Także Safronkow ocenił, że nie wolno ignorować "zatroskania północnokoreańskich władz zagrożeniami dla bezpieczeństwa kraju". - Trzeba wyjść z błędnego koła niebezpiecznej logiki konfrontacyjnej i postarać się o znalezienie kompleksowego politycznego rozwiązania dla problemów Półwyspu - oświadczył.
W podobnym duchu wypowiedział się ambasador Chin Liu Jieyi, który przyznał, że ostatnia próba balistyczna Pjongjangu "jest nie do zaakceptowania" i "stanowi rażące pogwałcenie rezolucji ONZ", ale zaapelował jednocześnie do wszystkich stron o "wstrzemięźliwość, unikanie prowokacyjnych działań i nieużywanie wojowniczej retoryki". Bardziej wskazana byłaby - jak wskazał - "współpraca stron na rzecz osłabienia obecnych napięć".
Chiny są głównym partnerem gospodarczym KRLD i cieszą się reputacją najważniejszego sojusznika Korei Płn. - przypomina w komentarzu agencja Reutera.
W reakcji na stanowisko przedstawicieli Chin i Rosji przedstawione w Radzie, Haley powiedziała, zwracając się do nich: "wetujcie nałożenie nowych sankcji, jeśli cieszą Was działania Korei Płn. i jeśli jesteście jej przyjaciółmi", ale "jeśli widzicie w wystrzeleniu międzykontynentalnej rakiety zagrożenie; jeśli rozumiecie, co to w istocie oznacza, to powinniście raczej je poprzeć" - dodała.
Haley zaznaczyła, że Stany Zjednoczone pójdą własną drogą, gdy chodzi o sposób postępowania z Koreą Płn., niezależnie od tego, czy inne kraje zaakceptują propozycję nowych sankcji.
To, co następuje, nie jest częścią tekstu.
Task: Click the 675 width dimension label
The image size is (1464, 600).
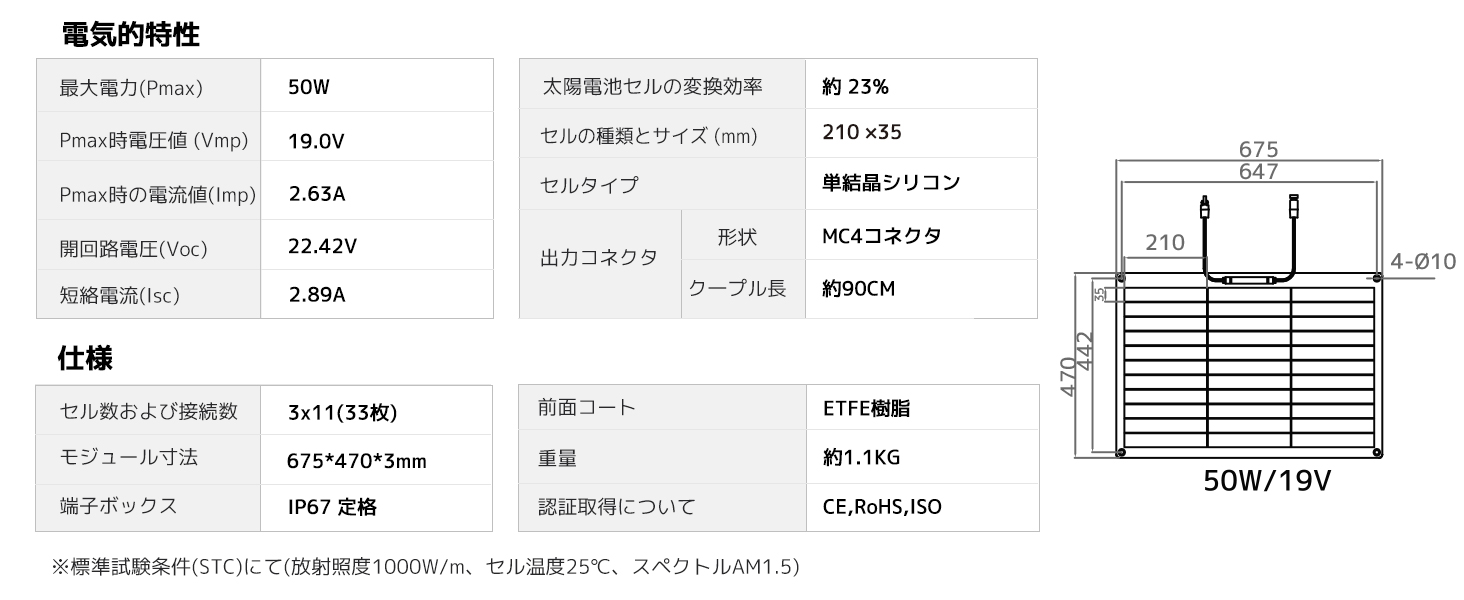Action: (x=1258, y=150)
Podczas krótkiej konferencji prasowej zorganizowanej w Air Force One, na pokładzie którego prezydent USA Donald Trump wraz z małżonką przybył wieczorem do Warszawy, rzeczniczka Białego Domu, Sarah Sanders powiedziała, że amerykańska "administracja jest konsekwentna w unikaniu nagłaśniania kroków, jakie mają być podjęte". "Rozważamy teraz wszelkie możliwe opcje" wobec Korei Płn. - zaznaczyła.